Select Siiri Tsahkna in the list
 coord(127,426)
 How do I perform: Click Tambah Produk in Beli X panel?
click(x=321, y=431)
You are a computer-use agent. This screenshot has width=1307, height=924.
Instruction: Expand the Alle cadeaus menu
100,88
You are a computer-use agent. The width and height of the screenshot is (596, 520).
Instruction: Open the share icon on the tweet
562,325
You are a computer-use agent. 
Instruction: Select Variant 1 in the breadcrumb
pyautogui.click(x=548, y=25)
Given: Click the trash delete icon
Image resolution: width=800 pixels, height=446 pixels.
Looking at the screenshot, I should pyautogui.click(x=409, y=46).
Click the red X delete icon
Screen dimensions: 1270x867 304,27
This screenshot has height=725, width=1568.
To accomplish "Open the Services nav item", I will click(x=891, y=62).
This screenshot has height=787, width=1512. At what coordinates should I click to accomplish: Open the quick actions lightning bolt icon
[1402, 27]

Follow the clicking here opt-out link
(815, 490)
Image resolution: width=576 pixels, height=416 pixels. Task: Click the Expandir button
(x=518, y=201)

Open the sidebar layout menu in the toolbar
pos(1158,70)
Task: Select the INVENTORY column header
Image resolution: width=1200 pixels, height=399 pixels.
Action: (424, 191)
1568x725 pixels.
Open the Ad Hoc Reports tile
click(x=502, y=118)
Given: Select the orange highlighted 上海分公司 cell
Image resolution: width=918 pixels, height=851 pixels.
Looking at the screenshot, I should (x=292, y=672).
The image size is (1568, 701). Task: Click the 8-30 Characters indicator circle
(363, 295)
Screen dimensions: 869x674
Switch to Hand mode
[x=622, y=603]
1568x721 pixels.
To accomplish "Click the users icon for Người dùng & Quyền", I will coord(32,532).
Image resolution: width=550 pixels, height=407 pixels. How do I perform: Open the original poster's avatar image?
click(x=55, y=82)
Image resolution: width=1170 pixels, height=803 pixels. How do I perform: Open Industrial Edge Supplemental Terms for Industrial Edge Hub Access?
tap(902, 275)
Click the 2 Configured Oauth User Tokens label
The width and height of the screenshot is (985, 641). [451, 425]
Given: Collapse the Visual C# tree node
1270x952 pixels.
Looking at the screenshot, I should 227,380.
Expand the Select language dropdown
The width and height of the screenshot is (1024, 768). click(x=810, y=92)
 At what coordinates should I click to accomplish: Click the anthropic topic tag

== Exercise instructions ==
Go through the listing above and find each line containing the string "will"; copy those lines.

== Task solution ==
To accomplish "Open the Services nav item", I will click(x=891, y=62).
To accomplish "Click the users icon for Người dùng & Quyền", I will coord(32,532).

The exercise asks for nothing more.